Layer 2: Human-in-the-Loop for High-Risk Actions

class HumanInTheLoop:
    HIGH_RISK_ACTIONS = ["refund_order", "cancel_subscription", "escalate_to_human"]
    
    async def maybe_require_approval(self, tool_name: str, params: dict, context: dict):
        if tool_name == "take_action" and params.get("action") in self.HIGH_RISK_ACTIONS:
            # Pause execution and request human approval
            approval = await self.request_approval(
                action=params["action"],
                context=context,
                timeout=300  # 5 minute timeout
            )
            if not approval.granted:
                return {"status": "blocked", "reason": approval.reason}
        
        return {"status": "approved"}

Layer 3: Output Validation

Before returning agent output to the user, validate it:

def validate_agent_output(output: str, task_type: str) -> tuple[bool, str]:
    # Check for hallucinated confidence
    if "I have completed" in output and not verify_completion(output):
        return False, "Agent claimed completion but task is not verified"
    
    # Check for leaked internal information
    if contains_internal_data(output):
        return False, "Output contains internal system information"
    
    # Check for harmful content
    if not content_safety_check(output):
        return False, "Output failed content safety check"
    
    return True, "OK"

A Real Production Agent Architecture

Here is the architecture running in production for an internal engineering support agent:

User Request
    |
    v
[Intent Classifier] -- Haiku/Flash (cheap, fast)
    |
    |-- Simple query --> [Direct RAG Pipeline] --> Response
    |
    |-- Complex task --> [Plan-and-Execute Agent]
                              |
                              v
                         [Planner] -- Sonnet (mid-tier)
                              |
                              v
                         [Step Executor] -- Haiku for simple steps
                              |              Sonnet for complex steps
                              v
                         [Guardrail Check] -- per step
                              |
                              v
                         [Result Aggregator] -- Sonnet
                              |
                              v
                         [Output Validator]
                              |
                              v
                         Response to User

Key design decisions:

  • Intent classification at the entry point saves 70% of costs by routing simple queries away from the expensive agent pipeline
  • Model cascading within the agent - different steps use different models based on complexity
  • Guardrails at every step, not just at the end
  • Timeout at 120 seconds with graceful degradation (“I was not able to complete all steps, here is what I found so far”)

Metrics That Matter

Track these in production:

Metric Target Why
Task completion rate > 85% Measures if the agent actually finishes tasks
Average steps per task < 8 More steps means more cost and more failure points
Loop detection rate < 2% Indicates tool design problems
Cost per completed task < $0.50 Budget control
Human escalation rate 10-20% Too low means risky autonomy, too high means the agent is not useful
Time to completion < 30s for 90% of tasks User patience threshold

The Honest Assessment

AI agents in 2026 work well for structured, bounded tasks with clear success criteria and well-designed tools.

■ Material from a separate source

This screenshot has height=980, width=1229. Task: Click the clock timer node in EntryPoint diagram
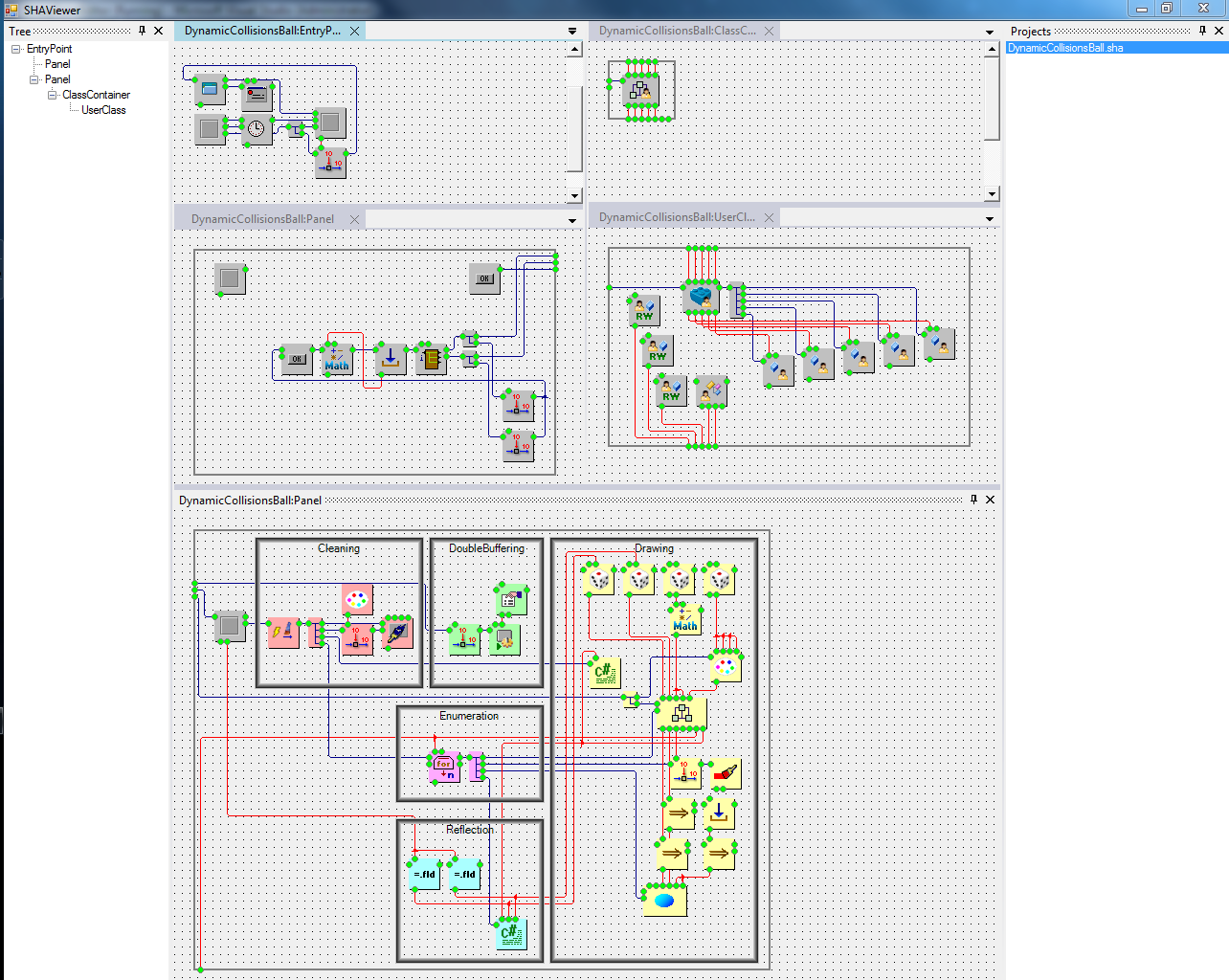257,128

They do not work for open-ended, ambiguous tasks that require judgment, creativity, or access to systems the model cannot interact with.

Build agents for the tasks that fit. Use human-in-the-loop for everything else. The companies shipping reliable agents are not the ones with the most sophisticated models - they are the ones with the best guardrails, the simplest tool designs, and the clearest understanding of where the agent should stop and a human should start.